Psalm 107 opens with the declaration that the Lord is good and his hesed endures forever. Then it traces the stories of those who wandered in desert wastes, who were hungry and thirsty and their soul fainted within them — and who cried to the Lord in their trouble, and he delivered them. Verse 9: “For he satisfies the longing soul, and the hungry soul he fills with good things.” (Psalm 107:9, ESV) The logic of the psalm is the logic of the Rogation Days: the soul that knows its hunger, that cries out from real need, that does not pretend to have what only God can give — that soul is satisfied. The satisfaction comes not from accumulation but from the giver. The one who fills the soul with good things is not the one who worked the hardest or saved the most. He is the God whose hesed endures forever and who has never left his hungry people without provision.

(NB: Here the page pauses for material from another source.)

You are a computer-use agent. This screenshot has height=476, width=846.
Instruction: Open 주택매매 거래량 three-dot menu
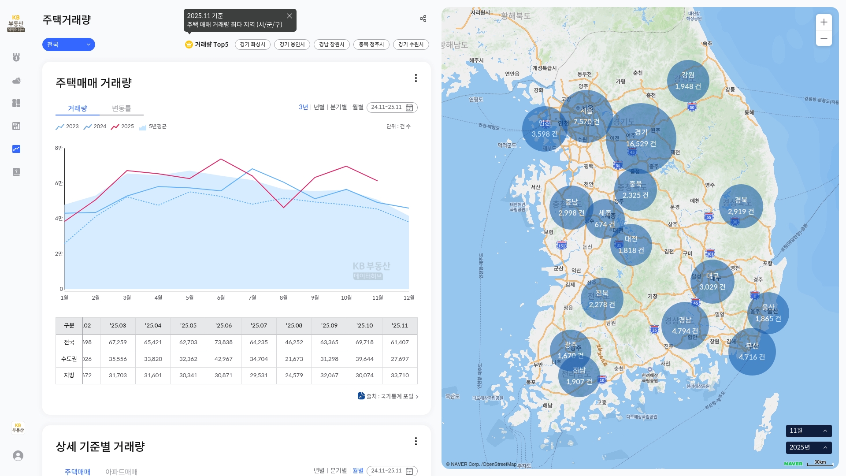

There is a connection here to the Lord’s Prayer that is worth making explicit. Jesus teaches in Matthew 6:11 to pray: “Give us this day our daily bread.” That petition is a Rogation prayer. It is asking for exactly what the Rogation collect asks — the harvests of the land and the sea, the provision of those who labor to gather them, the constant supply of good things from God’s hand. And the Lord’s Prayer places that petition between the prayer for God’s Kingdom and will to come, and the prayer for forgiveness and deliverance from evil. Daily bread in the middle. Which means that the asking for provision is surrounded on both sides by the Kingdom. Seek first the Kingdom — that is tomorrow’s word, the final Rogation Day. But it is already implicit in the architecture of the prayer Jesus taught: the bread we need is sandwiched inside the Kingdom we are asking to come.
The Rogation Days began Monday with creaturely dependence — the farmer who knows not how the seed grows. They move on Tuesday to creaturely responsibility — the question of what we do with what we receive. And they will conclude tomorrow with creaturely trust — the command not to be anxious, the Father who knows. The three days form a complete theological account of what it means to live as a creature before God: we receive from his hand, we are accountable for what we do with it, and we are invited to rest in the knowledge that the hand that gives has not forgotten us.

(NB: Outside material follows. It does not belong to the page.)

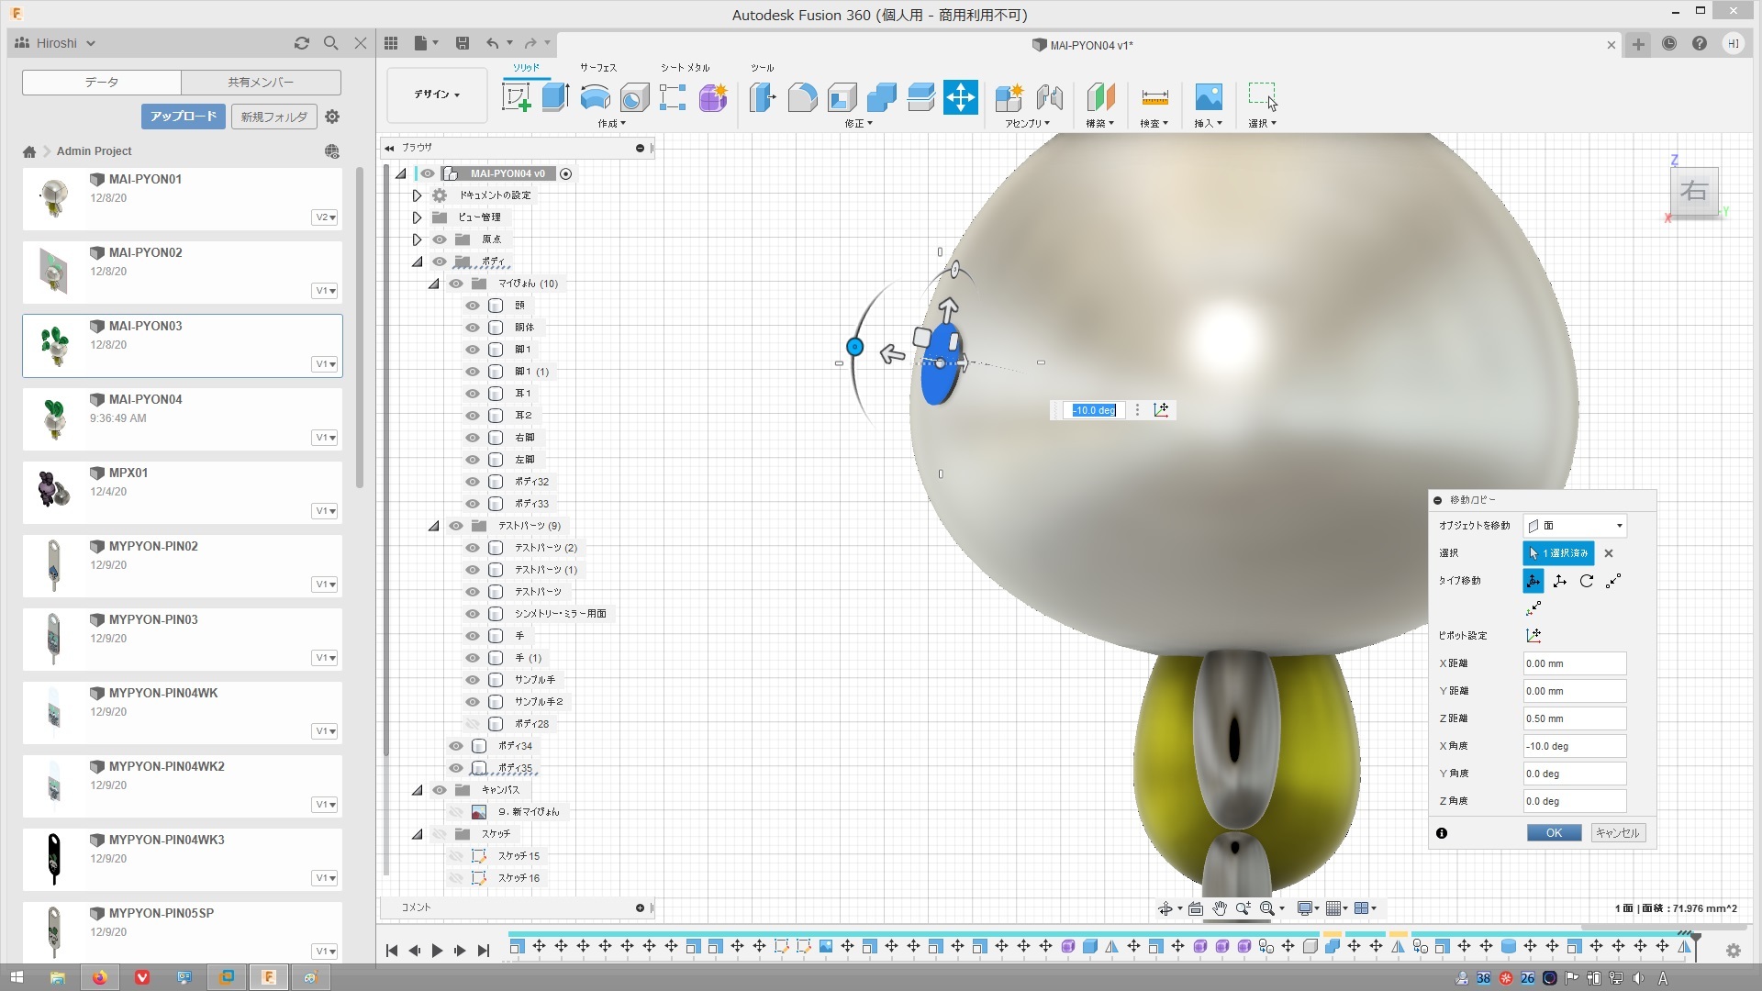
Task: Click the Insert image icon
Action: point(1208,96)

On the second Rogation Day we bring our accounting before God: Lord, show us where our treasure is. Show us what our eyes are fixed on. Show us whether we are building with gold or with straw. And if we have been trying to serve two masters — if we have received your gifts and clutched them rather than returning them to your purposes — give us the grace of the single eye and the undivided heart.
The single eye that sees the harvest and sees through it to the hand of the giver. The undivided heart that loves the giver more than the gifts and finds in that love the freedom to hold them rightly, to use them well, and to release them without grief when you ask for them back. We receive from your hand. We want to hold what you give with an open hand, so that when you fill it again, there is room. The treasure is good. The giver is better. Give us the grace to know the difference. Tomorrow, on the final Rogation Day, Jesus will teach us the freedom that comes from trusting the Father who knows what we need.
In the Name of the Father, and of the Son, and of the Holy Spirit. Amen.